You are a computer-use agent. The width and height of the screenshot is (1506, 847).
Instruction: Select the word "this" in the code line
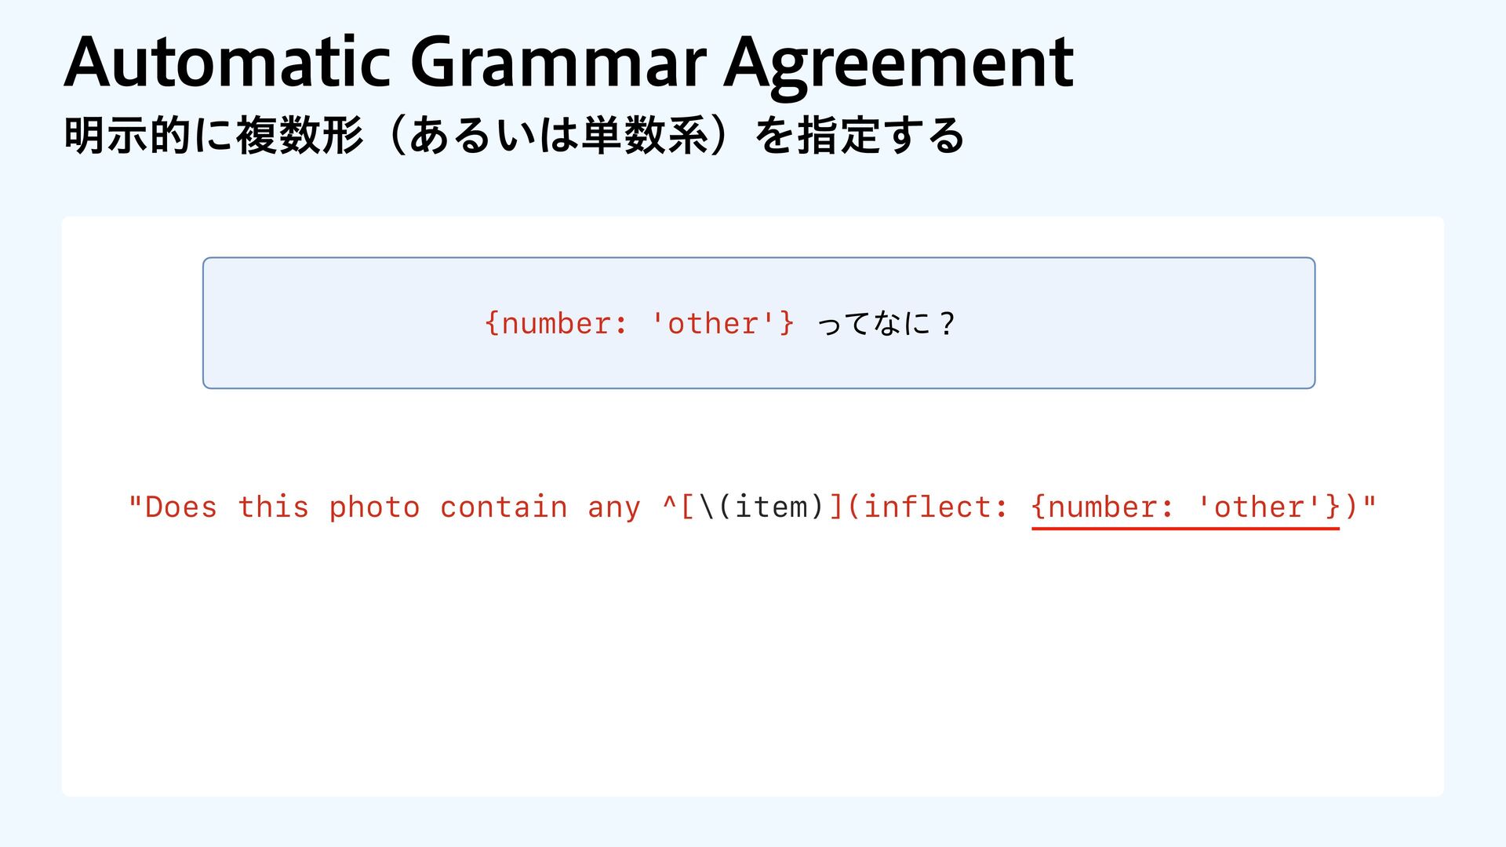point(273,507)

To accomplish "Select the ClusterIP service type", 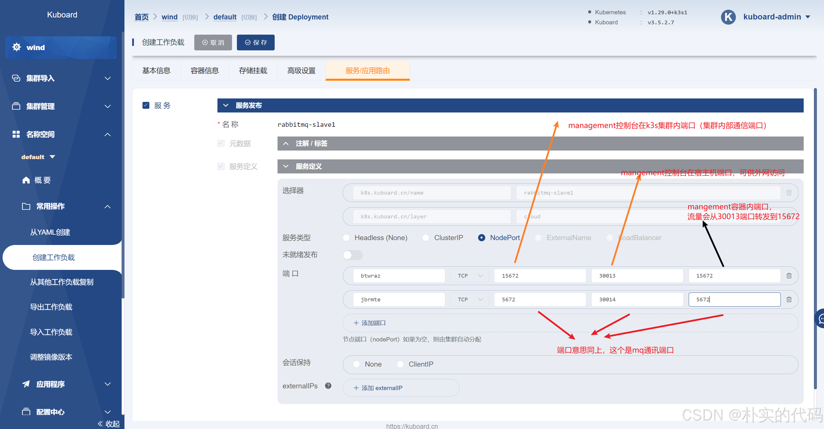I will pyautogui.click(x=426, y=238).
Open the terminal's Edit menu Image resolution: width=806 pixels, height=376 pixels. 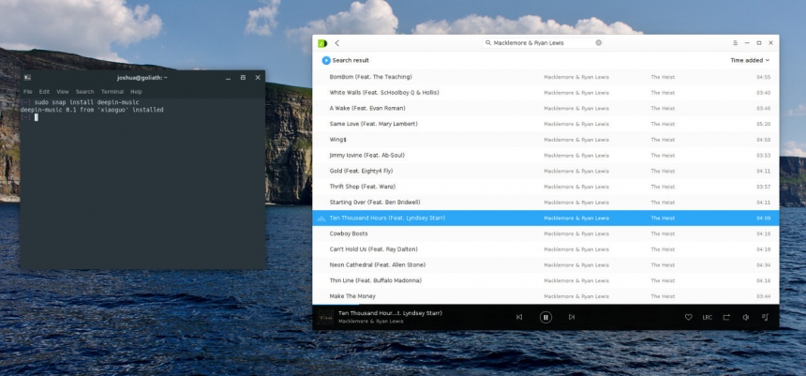click(44, 92)
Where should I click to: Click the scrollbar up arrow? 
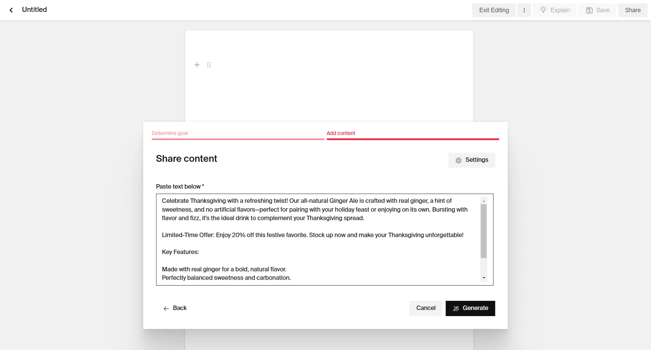pyautogui.click(x=484, y=200)
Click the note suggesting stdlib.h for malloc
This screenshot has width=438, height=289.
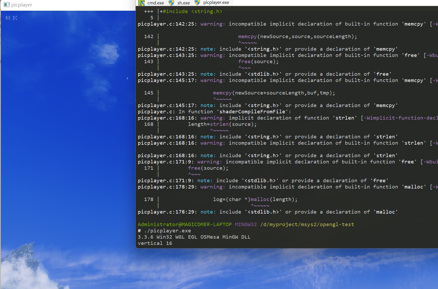[267, 212]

**Goal:**
Rewrite the lines above as a numbered list, from the line containing "Click the note suggesting stdlib.h for malloc" through the last line, skipping blank lines and leaving out the pictures.

**The reply:**
1. Click the note suggesting stdlib.h for malloc
2. This screenshot has width=438, height=289.
3. [267, 212]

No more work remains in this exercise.